Biochemische Nachweisverfahren auf der Basis genetischer Regulationselemente: vom Reporterassay zum Repressor/DNA-Bindungstest

Abstract

In der vorliegenden Arbeit wurde auf der Grundlage von genetischen Regulationselementen ein in vivo Assay und vergleichend hierzu ein in vitro Assay entwickelt. Ein rekombinanter E. coli Stamm wurde beim in vivo Reporterassay zur Detektion von 4-CBA verwendet, der bei Anwesenheit von 4-CBA Luziferase exprimiert. Durch Immobilisierung dieses Stammes konnte ein einfaches und spezifisches Testverfahren im Mikrotiterplattenformat entwickelt werden. Mit den optimierten Immobilisierungsbedingungen und der Verwendung einer Membranmutante von E. coli konnte ein Detektionslimit von 28 µM 4-CBA in 200 min erreicht werden. Zusätzlich wurde ein von den Eigenschaften der Zelle unabhängiges in vitro Assaysystem entwickelt. Da der Mechanismus der Tetrazyklinresistenz in Bakterien bekannt war, wurde Tetrazyklin als Analyt ausgewählt. Im neu zu entwickelnden Assay sollte der durch Tetrazyklin induzierte Abfall des Repressors von der Operator DNA zur quantitativen Bestimmung von Tetrazyklin benutzt werden. Dazu wurde der Tet Repressor mit N-terminal oder C-terminal fusioniertem Tag und nativ in E. coli überexprimiert. Die Funktionalität der Repressoren wurde im Gel-Mobility-Shift Assay untersucht. Nur der Repressor ohne Tag sowie der Repressor mit einem durch Proteaseverdau abgespaltenem Tag zeigten volle biologische Aktivität. Im Hinblick auf eine spätere Assay-Entwicklung wurde der Einfluß eines enzymatischen Markers auf die Repressor/Operator-DNA-Bindung mit derselben Methode getestet. Daraus folgte eine Versuchsdurchführung für den Mikrotiterplatten-Assay. Diese beeinhaltete die Immobilisierung des Repressors, die Bindung von Tetrazyklin an diesen und die Bindung POD markierter Operator-DNA an tetrazyklinfreie Repressoren. Die Bestimmung der POD Aktivität ließ Rückschlüsse auf die vorhandene Tetrazyklinkonzentration zu. Da dieses Assayformat mit sehr großen Standardabweichungen verbunden war, wurden markerfreie Oberflächenplasmonresonanzmessungen vorgenommen.

The aim of this study was the development of in vivo and in vitro test systems using genetic regulatory elements.

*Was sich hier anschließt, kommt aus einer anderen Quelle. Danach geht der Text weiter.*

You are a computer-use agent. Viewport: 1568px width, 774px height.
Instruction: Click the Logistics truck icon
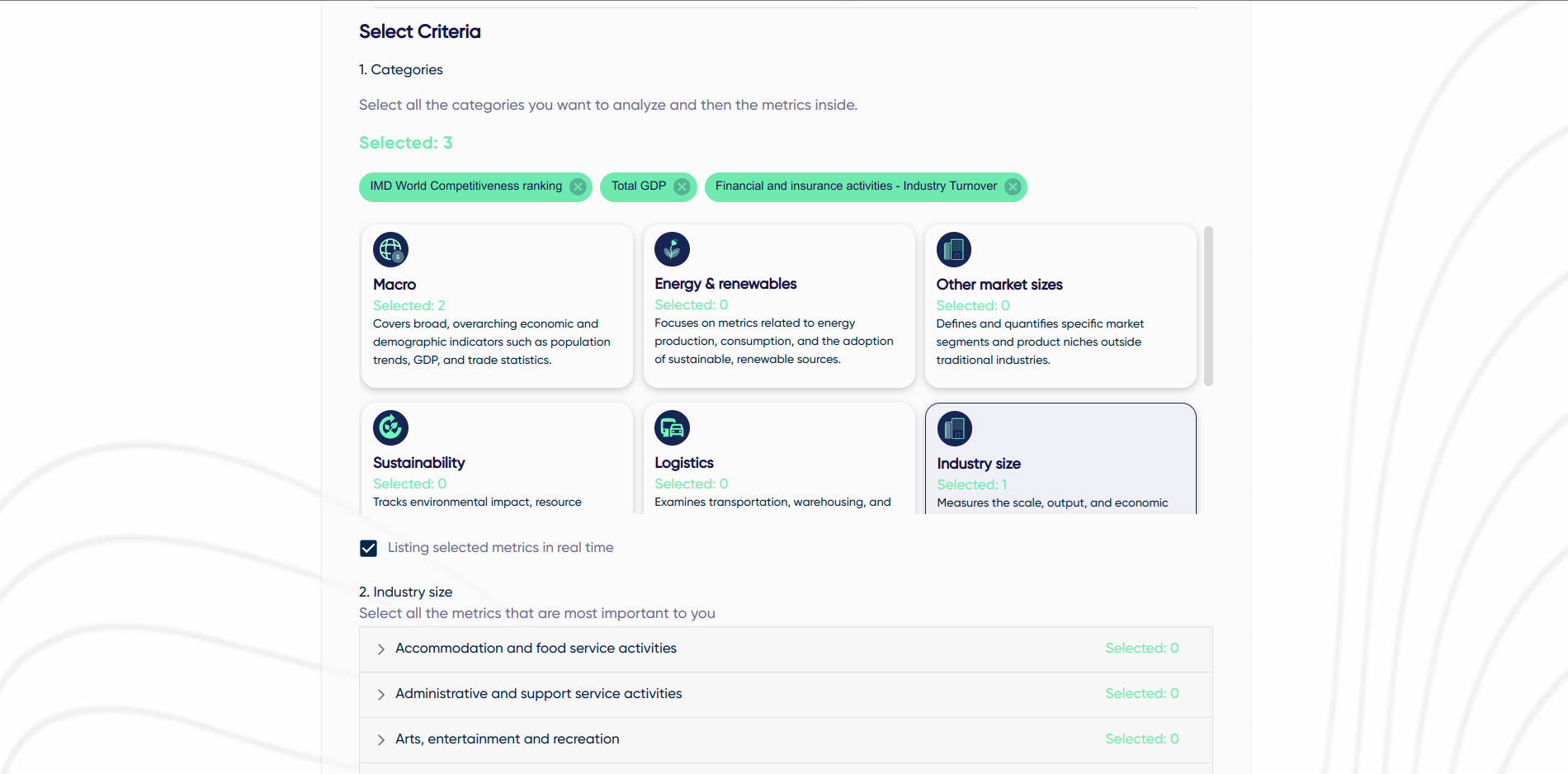point(672,427)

The in vivo reporter assay detected 4-CBA with recombinant E. coli strains. These strains express luciferase in the presence of 4-CBA, which can be quantified by its enzymatic reaction. Immobilization of the microorganism provided a handy and specific microtiter plate assay. The optimized system had a detection limit of 4-CBA of 28 µM within 200 min using a membrane mutant strain of E. coli. The second objective was the development of a cell independent in vitro system. The development was based on the mechanism responsible for the tetracycline resistance in microorganisms using it for the detection of tetracycline. Tetracycline induces by its binding to the Tet repressor dissociation of the repressor from the operator. The assay was to use the release of the repressor from the operator by tetracycline to quantify the analyte. The Tet repressor was overexpressed in E. coli either without any tag or as N-terminal or C-terminal fusion to Streptag(II). The activity of these repressors was checked in gel-mobility-shift assays. All three obtained repressors could bind to the operator, but only the repressor without tag and the repressor with protease digested tag showed dissociation from the DNA after tetracycline addition. In light of the later assay development the influence of an enzymatic label at the end of the operator DNA fragment onto the binding of the repressor was studied as well using a gel-mobility-shift assay. Based on these results a microtiter plate format assay was tested. After immobilization of the repressor binding studies on enzymatic labeled operator DNA were performed. Using POD activity estimation of the tetracycline concentration was possible. Due to the high standard deviations later surface plasmon resonance was used to measure the binding capability of the label free operator DNA fragments.